Afsnitsforfatter: Danielle J. Navarro and David R. Foxcroft
Principal Component Analysis
In the previous section we saw that EFA works to identify underlying latent factors. And, as we saw, in one scenario the smaller number of latent factors can be used in further statistical analysis using some sort of combined factor scores.
In this way EFA is being used as a “data reduction” technique. Another type of data reduction technique, sometimes seen as part of the EFA family, is principal component analysis (PCA). However, PCA does not identify underlying latent factors. Instead it creates a linear composite score from a larger set of measured variables.

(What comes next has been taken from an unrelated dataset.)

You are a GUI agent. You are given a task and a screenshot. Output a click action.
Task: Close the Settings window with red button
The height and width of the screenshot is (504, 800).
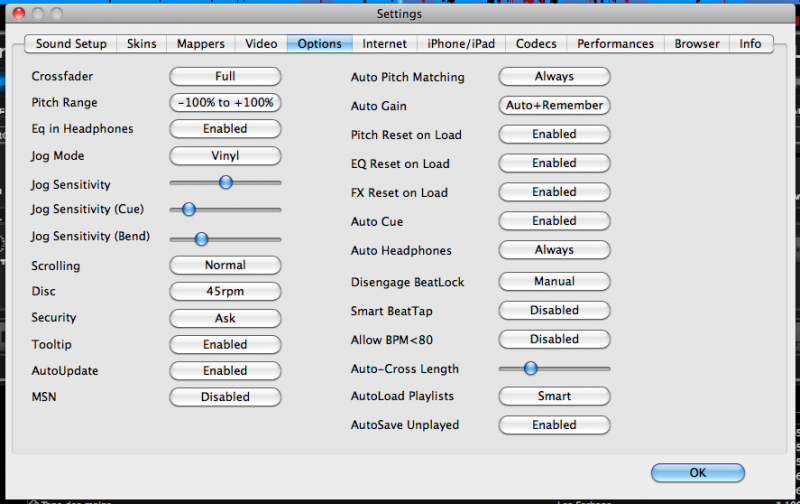pos(18,14)
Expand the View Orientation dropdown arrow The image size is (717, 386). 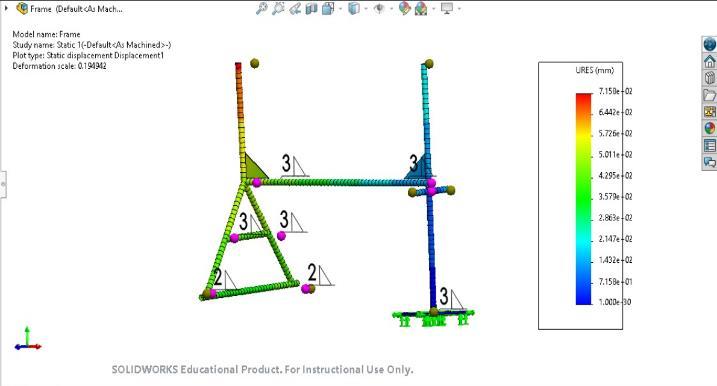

PCA simply produces a mathematical transformation to the original data with no assumptions about how the variables covary. The aim of PCA is to calculate a few linear combinations (components) of the original variables that can be used to summarize the observed data set without losing much information. However, if identification of underlying structure is a goal of the analysis, then EFA is to be preferred. And, as we saw, EFA produces factor scores that can be used for data reduction purposes just like principal component scores (Fabrigar et al., 1999).
PCA has been popular in Psychology for a number of reasons, and therefore it is worth covering, although nowadays EFA is just as easy to do given the power of desktop computers and can be less susceptible to bias than PCA, especially with a small number of factors and variables. Much of the procedure is similar to EFA, so although there are some conceptual differences, practically the steps are the same, and with large samples and a sufficient number of factors and variables, the results from PCA and EFA should be fairly similar.
To run a PCA in jamovi, all you need to do is select Factor → Principal
Component Analysis from the main jamovi button bar to open the PCA analysis
panel. Then you can follow the same steps as for the EFA in jamovi in the
previous section. The only differences are that what is called factors for the
EFA is called components here, and that there is no choice of Extraction
method and no Model fit measures.
Generally, the results are quite similar to those obtained with the EFA. There are also five components extracted, similar to the five factors extracted by the EFA. However, the five component solution accounts for a little over half of the variance in the observed data (56% vs. 46% in the EFA). We can also recognize that components loading are slightly higher, and that the uniqueness values are slightly lower. For the PCA the whole variance of each item is considered whereas for the EFA the variance is split into common variance (i.e., to what degree the variation in one questionnaire item can be predicted by the other items, and can therefore be assumed to measure some common underlying construct) and variance that is unique to that particular item.